Mülteciler gidince şiddet azalır mı?
AKP’nin ürettiği yanlış politikaların sorumluluğu da sonucu da göçmenlere yıkılmamalı. Çözüm düşmanlığa düşmek değil, eşitsizlikleri ortadan kaldıracak bir mücadele hattından geçmektedir.

Son dönemde kadınlara yönelik artan saldırıları düşündüğümüzde bu süreç önce sahnedeki kıyafeti mevzubahis edilerek hedef alınan Gülşen’le başladı, ardından Melis Sezen’in giydiği kıyafetin “suç” olduğunun dile getirilmesiyle birlikte devam etti. Hayatlarımıza yapılan müdahalelerin geldiği düzeyi daha iyi gözlemliyoruz artık, hem siyasetçilerin üsluplarında, konuşmalarında hem kendi günlük yaşantımızda. Üniversitede bu konu hakkında konuştuğumuzda “Neden ne giyeceğimize karışıyorlar ki? Onlara neymiş bizim ne giydiğimiz, kimi ne alakadar eder?” diye soruyor kadınlar. Meselenin giydiğimiz şeylerin biçimlerine karar vermekten öte bir durum olduğunu ve aslında hayatlarımıza müdahalelerin uçsuz bucaksız olduğunu görmek açısından, festivallerin, konserlerin iptal edildiği bu süreçte Eskişehir festivalinin iptal edilme gerekçesinin fuhuş suçlaması, Melek Mosso’nun konserinin iptal edilme sebebinin halkı ahlaksızlığa teşvik etmek olduğunu görüyoruz. Gerici grupların muhafazakâr kadınları pantolon giymekle, sevgilileriyle yan yana olmakla suçladığı, muhafazakârlaşma yarışından başka bir şeye dönüşemeyecek ve hep “muhafazakârın” daha da “muhafazakâr” olması üzerinden yürüyebileceği bir süreç bu.

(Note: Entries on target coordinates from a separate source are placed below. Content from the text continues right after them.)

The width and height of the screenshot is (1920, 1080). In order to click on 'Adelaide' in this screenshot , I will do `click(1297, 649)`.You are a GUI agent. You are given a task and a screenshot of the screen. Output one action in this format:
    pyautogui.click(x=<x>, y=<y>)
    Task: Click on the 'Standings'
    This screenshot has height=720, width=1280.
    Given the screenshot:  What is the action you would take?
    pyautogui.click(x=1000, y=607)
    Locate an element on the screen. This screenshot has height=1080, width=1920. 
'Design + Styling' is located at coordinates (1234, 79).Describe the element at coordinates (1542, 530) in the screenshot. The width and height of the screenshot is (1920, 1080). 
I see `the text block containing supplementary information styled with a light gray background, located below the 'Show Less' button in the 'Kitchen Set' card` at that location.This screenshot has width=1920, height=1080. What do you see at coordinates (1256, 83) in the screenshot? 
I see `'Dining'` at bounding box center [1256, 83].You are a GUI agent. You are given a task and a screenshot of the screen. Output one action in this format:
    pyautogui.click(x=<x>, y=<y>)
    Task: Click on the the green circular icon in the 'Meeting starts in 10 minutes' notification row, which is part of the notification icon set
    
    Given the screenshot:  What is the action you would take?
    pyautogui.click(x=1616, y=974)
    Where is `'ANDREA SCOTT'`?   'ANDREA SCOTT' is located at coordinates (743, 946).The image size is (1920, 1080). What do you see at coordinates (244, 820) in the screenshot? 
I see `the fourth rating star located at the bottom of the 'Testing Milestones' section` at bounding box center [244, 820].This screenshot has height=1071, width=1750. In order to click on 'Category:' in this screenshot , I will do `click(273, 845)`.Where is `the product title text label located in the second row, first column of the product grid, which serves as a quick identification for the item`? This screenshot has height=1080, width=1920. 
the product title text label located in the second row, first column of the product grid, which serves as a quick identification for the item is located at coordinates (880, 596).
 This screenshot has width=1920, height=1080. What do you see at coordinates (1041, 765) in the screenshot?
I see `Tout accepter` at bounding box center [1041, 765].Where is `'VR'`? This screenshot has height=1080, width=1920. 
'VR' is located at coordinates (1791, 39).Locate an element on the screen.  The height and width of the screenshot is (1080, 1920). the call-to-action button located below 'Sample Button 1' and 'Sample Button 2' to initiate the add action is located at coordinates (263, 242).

Türkiye’nin 2018 krizini hâlâ aşamadığı, ekonomisini bir türlü toparlayamadığı bu dönemde yoksulluğun gittikçe hırpaladığı insanların nefreti de öfkesi de sürekli başka yerlere çekilmeye çalışılıyor. Krizi; nefreti, ırkçılığı örgütlemeye çalışarak, kadınların alanlarını daraltarak kendi işlerine geldiği yöne sokmaya çalışıyorlar. Bir kadın tacize uğradığında yapan adam başka bir millettense bu öne çıkarılıyor. Bu söylemlerin gençler arasında karşılık bulmadığını söyleyemeyiz. Artan bu gergin havada, “Tacizler zaten var neden Afganları alıp daha çok artıralım?” diye soruluyor. “Afganlar gidince her şey çözülür” demiyorlar, buradaki tartışmaları hep şiddetin azalması üzerinden tartışılıyor. “Neden daha gerici bir ülkeden insanlar gelsin?” denirken “gelenlerin çoğunluğunun erkek olması”nın dikkatlerini çektiğini ifade ediyorlar.

ÖFKEMİZİN HEDEFİ SAPTIRILIYOR!

Artan şiddet, ülkelerin pazarlık konusu olan göçmenler için öylesine “gelsinler, gitsinler” diyerek çözülecek gibi görünmüyor. Mülteciler için hayatlarına nasıl devam edeceklerine uluslararası anlaşmalarla karar verildiği, devletlerin mülteci kaçakçılığına göz yumduğu durumda “geri gidin” demenin bir gerçekliği olmadığı gibi kişisel alanlarımıza dahi müdahalenin boyut değiştirdiği böyle bir dönemde yalnızca öfkemizin yönünü saptırıyor. Bizim hayatımızı korumak isteyenlerin entegrasyon politikalarını uygulayıp bu sorunu minimuma indirmek yerine eşitsizliği derinleştirdiklerini, kadın haklarına daha çok saldırdıklarını görmek gerekiyor.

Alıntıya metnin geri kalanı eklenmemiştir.